Glen Reynolds, a Professor of Law at the University of Tennessee and the person behind the Instapundit blog, has an interesting article over at Pajamas Media on the 2nd Amendment in the U.S. constitution and the Supreme Court’s Heller decision on Washington DC’s gun ban and the more recent McDonald decision which relates to the city of Chicago’s gun ban.
Read at your leisure, but I was interested in his comments near the end of the article. (Thanks to Michael Bane for the pointer).
Nonetheless, the Supreme Court’s Second Amendment decisions have made a major difference. In particular, they have offset the gun-control community’s longstanding effort to “denormalize” firearms ownership — to portray it as something threatening, deviant, and vaguely perverse, and hence demanding strict regulation, if not outright prohibition. That effort went on for decades, and received much media support. Two decades ago, it seemed to be working.
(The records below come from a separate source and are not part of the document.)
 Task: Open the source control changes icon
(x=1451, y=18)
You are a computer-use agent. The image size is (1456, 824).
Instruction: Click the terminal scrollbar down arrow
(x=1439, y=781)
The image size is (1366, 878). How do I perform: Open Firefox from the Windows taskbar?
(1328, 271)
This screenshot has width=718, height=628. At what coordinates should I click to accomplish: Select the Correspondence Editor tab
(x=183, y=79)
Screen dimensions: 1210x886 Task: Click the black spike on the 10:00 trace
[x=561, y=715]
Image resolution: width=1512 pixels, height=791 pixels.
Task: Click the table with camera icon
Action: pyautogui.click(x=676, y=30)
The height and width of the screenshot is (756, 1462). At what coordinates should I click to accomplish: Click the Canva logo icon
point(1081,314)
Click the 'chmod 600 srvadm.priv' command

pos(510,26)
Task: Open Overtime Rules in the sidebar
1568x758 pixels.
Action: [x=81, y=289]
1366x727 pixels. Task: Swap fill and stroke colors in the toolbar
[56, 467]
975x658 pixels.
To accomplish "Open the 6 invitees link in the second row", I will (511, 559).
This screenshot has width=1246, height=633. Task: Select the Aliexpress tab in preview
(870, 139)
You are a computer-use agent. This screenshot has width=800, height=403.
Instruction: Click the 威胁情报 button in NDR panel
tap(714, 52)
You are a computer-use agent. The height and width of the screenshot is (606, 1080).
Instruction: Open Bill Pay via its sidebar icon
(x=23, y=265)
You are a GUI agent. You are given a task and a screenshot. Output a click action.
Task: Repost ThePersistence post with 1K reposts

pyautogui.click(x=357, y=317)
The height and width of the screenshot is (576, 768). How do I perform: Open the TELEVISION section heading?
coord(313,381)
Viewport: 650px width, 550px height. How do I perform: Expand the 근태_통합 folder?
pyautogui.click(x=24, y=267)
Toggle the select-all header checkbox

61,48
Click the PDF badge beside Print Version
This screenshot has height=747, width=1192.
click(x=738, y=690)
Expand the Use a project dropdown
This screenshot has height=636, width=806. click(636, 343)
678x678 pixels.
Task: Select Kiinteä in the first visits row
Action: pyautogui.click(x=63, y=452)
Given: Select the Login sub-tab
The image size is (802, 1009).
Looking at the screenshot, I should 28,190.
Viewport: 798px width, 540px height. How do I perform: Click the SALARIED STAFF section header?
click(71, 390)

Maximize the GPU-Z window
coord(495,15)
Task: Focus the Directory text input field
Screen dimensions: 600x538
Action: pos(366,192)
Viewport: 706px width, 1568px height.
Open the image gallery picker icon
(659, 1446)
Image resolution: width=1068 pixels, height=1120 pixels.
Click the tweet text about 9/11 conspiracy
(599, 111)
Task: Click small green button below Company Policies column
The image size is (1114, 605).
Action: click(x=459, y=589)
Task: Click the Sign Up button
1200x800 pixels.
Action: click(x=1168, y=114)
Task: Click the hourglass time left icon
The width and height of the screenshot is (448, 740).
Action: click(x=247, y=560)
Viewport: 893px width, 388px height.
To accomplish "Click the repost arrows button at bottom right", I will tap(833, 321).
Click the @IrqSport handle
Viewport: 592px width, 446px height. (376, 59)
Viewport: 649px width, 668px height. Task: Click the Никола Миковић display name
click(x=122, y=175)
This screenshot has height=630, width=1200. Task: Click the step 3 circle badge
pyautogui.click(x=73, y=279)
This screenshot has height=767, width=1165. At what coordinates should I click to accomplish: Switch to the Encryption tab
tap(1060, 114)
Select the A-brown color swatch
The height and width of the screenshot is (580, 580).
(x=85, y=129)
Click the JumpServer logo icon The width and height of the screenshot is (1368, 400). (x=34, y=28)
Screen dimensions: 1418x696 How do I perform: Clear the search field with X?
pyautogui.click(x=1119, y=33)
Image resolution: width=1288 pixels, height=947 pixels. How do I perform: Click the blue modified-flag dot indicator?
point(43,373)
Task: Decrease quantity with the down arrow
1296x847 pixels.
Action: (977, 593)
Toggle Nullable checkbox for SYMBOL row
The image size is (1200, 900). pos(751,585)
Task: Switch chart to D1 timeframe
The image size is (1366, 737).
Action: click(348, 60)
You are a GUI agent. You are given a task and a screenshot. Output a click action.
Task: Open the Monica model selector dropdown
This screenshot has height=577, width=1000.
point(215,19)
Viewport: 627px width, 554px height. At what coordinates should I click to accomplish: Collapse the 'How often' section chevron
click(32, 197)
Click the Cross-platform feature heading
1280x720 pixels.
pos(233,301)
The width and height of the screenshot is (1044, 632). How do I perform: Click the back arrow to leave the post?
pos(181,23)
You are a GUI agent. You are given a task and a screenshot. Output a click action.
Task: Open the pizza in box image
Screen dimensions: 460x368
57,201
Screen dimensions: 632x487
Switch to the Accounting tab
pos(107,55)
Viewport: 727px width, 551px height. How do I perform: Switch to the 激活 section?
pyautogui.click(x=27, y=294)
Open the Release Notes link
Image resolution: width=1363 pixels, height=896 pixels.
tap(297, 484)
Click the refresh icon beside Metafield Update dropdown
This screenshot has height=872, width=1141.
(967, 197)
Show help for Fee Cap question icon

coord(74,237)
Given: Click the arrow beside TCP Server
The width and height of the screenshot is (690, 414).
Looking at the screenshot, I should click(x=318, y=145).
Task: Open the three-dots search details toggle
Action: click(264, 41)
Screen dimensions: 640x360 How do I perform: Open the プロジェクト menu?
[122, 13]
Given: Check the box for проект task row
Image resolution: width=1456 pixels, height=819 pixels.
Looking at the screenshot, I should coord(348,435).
But with the Supreme Court saying that it’s clear the Framers regarded individual gun ownership as “necessary to our system of ordered liberty,” that effort must be seen as a failure now. Gun ownership by law-abiding citizens is the new normal, and the Second Amendment is now normal constitutional law. It will stay so, as long as enough Americans care to keep it that way. (Emphasis is mine).
What he speaks of here is what has been happening in Canada with Jean Chretien and Alan Rock, Paul Martin and now the current Federal Liberal Party leader, Michael Ignatieff and his anti-gun prolocutor MP Mark Holland, although we have called it ‘demonizing’ guns and gun ownership. Denormalizing or demonizing: Same thing. Same effect.
One needs only to look at our Federal Firearm’s Act.
Above and beyond the fact that handguns, by the fact that they are hand-held firearms, have been defined as “restricted”, we have others that have been classified as “prohibited” due to barrel length or caliber and a whole list of other firearms that have the same listing because they “look dangerous”.
The reason why a handgun with a 106 mm barrel is classified as restricted and one with a 105 mm barrel length becomes prohibited is something that must only be clear to an Ottawa bureaucrat’s tortured mind.
Then there was the situation with .25 and .32 calibre handguns which, in the mind of those who wrote the legislation, for some reason personified evil incarnate and any handguns chambered to those calibres were automatically delegated to the ranks of the prohibited. Until someone pointed out to those bright people that those were the very same calibres that the world’s competitive shooters used in international competition such as the Olympics. So now there are some (specific) handguns chambered to those calibres that not quite as evil as first thought and have been plucked from the ranks of the prohibited and deposited in the slightly more respectable classification of restricted.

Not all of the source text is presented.